There will reportedly be around 150 asylum seekers on the first two or three flights to Kigali, with flights expected to start in July.
“We have prepared for this moment… We’ve increased detention spaces to 2,200,” Mr Sunak announced.
The prime minister said the government had put an airfield on standby and booked commercial charter planes for specific slots to remove the asylum seekers to Rwanda. He added that 500 highly trained individuals had been found to escort “migrants all the way to Rwanda” with 300 more trained in the coming weeks.
The prime minister said that the first flight would leave in 10-12 weeks and he committed to regular flights over the summer “until the boats are stopped”.
Will this plan face any legal challenges?
Refugee charities are poised to support individual asylum seekers chosen to take part in the first flight and to challenge their deportation in the courts.
The bill restricts asylum seekers’ abilities to challenge the policy as a whole, or to challenge the notion that Rwanda is safe, but there may be room for a legal challenge based on their own personal circumstances – such as a history of trafficking, or being LGBTQ+.
After being notified of their removal to Rwanda, an asylum seeker would have seven days to seek to appeal their deportation. A proportion of these appeals will go to the upper immigration tribunal, which then must determine each case within 22 days.
The government has recruited a pool of judges to deal with these appeals so that flights can get off the ground in the summer.
These individual challenges could in theory be taken all the way to the European Court of Human Rights (ECHR), where judges could then issue a ruling that the deportation of that person would be unlawful.
Countries signed up to the ECHR are not bound by these rulings, even though they very rarely ignore them. Mr Sunak has already indicated that he will ignore any ECHR ruling that tries to stop flights to Rwanda.
The civil service union, the FDA, is also considering a legal challenge to the bill . General secretary Dave Penman said the bill left civil servants “in an invidious position, where a minister could instruct them to break international law but their professional obligation, as set out in the civil service code, prohibits them from doing so.”

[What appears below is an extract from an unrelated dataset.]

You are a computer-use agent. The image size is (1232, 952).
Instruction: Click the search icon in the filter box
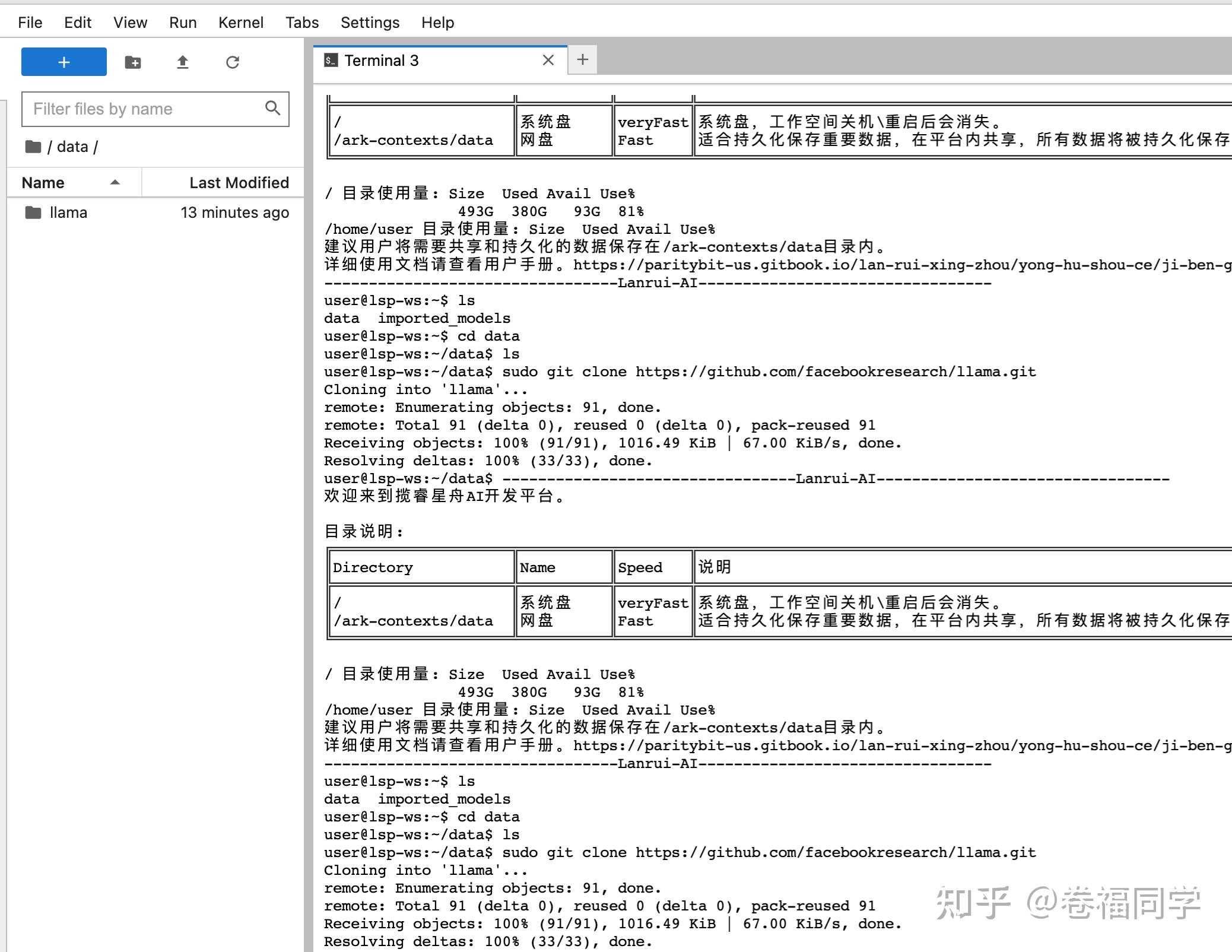tap(272, 108)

Mr Sunak said civil servants must deliver instructions from ministers to ignore ECHR rulings. He said he had amended guidance for civil servants to make it clear that they need to follow directions from ministers, even if the directions go against international law.
Who else could be sent to Rwanda?
There are more than 55,500 asylum seekers who are in the UK after arriving irregularly since March 2023. These migrants have had their cases paused by the Home Office as the government waits to see if its policy of sending people to Rwanda will succeed.
The “perma-backlog” has been caused by the government’s Illegal Migration Act, which bans ministers from granting asylum to anyone who entered the UK illegally on or after 7 March 2023. The act also requires the government to remove illegal migrants who entered the country after 20 July 2023, when the act received royal assent.
Thinktank the Institute for Public Policy Research has estimated that more than 55,000 people are stuck in this limbo.
More than 24,000 of them have been issued with letters warning them that they are being considered for removal from the UK.
How much does this all cost?
The spending watchdog the National Audit Office recently said that if 300 people are eventually sent to Rwanda, the cost will amount to £1.9m per person.
The UK government had paid £240m to Rwanda by the end of 2023, however the NAO says that the total cost will be at least £370m over five years.
Britain will spend as much as £150,874 on processing and operational costs for each asylum seeker sent to Rwanda.
Where will the asylum seekers stay when they get to Rwanda?
Asylum seekers who arrive in Kigali will be housed in the Hope hostel, which has capacity for 200.
The government had promised that after three months in this hostel the asylum seekers would then be moved on to more permanent homes. However it emerged this month that a number of homes earmarked for migrants had been sold to locals.
Some 70 per cent of the 163 homes thought to be for UK asylum seekers have now reportedly been sold.